## Requirement:
In the entries below, count the lines that contain the word "panel" and give only that number.
Top of Records shown
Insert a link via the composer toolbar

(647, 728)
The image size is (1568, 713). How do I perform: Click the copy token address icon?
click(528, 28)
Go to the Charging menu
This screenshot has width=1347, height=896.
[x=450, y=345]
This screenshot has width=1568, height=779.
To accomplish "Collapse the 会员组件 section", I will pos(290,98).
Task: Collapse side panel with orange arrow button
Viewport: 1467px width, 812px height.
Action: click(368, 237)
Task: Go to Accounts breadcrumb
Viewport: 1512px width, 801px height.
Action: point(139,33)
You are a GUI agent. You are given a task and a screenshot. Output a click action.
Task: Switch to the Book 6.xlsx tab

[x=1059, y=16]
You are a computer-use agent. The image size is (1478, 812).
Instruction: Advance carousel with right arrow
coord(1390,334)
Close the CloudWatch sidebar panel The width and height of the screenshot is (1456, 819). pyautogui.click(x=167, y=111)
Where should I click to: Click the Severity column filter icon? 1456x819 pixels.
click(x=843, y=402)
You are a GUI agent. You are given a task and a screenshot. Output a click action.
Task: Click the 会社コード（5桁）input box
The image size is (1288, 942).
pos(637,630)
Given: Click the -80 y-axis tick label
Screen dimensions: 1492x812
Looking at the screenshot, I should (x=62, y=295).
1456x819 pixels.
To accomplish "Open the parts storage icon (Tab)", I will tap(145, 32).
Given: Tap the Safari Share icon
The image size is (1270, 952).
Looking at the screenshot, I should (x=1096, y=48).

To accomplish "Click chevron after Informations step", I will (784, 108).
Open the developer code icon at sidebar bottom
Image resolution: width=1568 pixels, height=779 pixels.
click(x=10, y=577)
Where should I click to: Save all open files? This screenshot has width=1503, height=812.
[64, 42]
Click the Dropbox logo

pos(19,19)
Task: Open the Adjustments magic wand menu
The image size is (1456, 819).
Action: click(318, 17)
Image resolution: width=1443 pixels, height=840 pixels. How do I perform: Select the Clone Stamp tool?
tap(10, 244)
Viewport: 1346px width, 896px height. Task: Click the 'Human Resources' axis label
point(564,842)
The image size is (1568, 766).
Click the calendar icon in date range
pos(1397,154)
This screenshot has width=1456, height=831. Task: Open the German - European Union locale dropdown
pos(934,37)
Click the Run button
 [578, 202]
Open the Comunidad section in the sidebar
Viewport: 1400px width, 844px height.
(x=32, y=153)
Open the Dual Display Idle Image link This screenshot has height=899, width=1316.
Bottom of Records shown
## Expected output:
2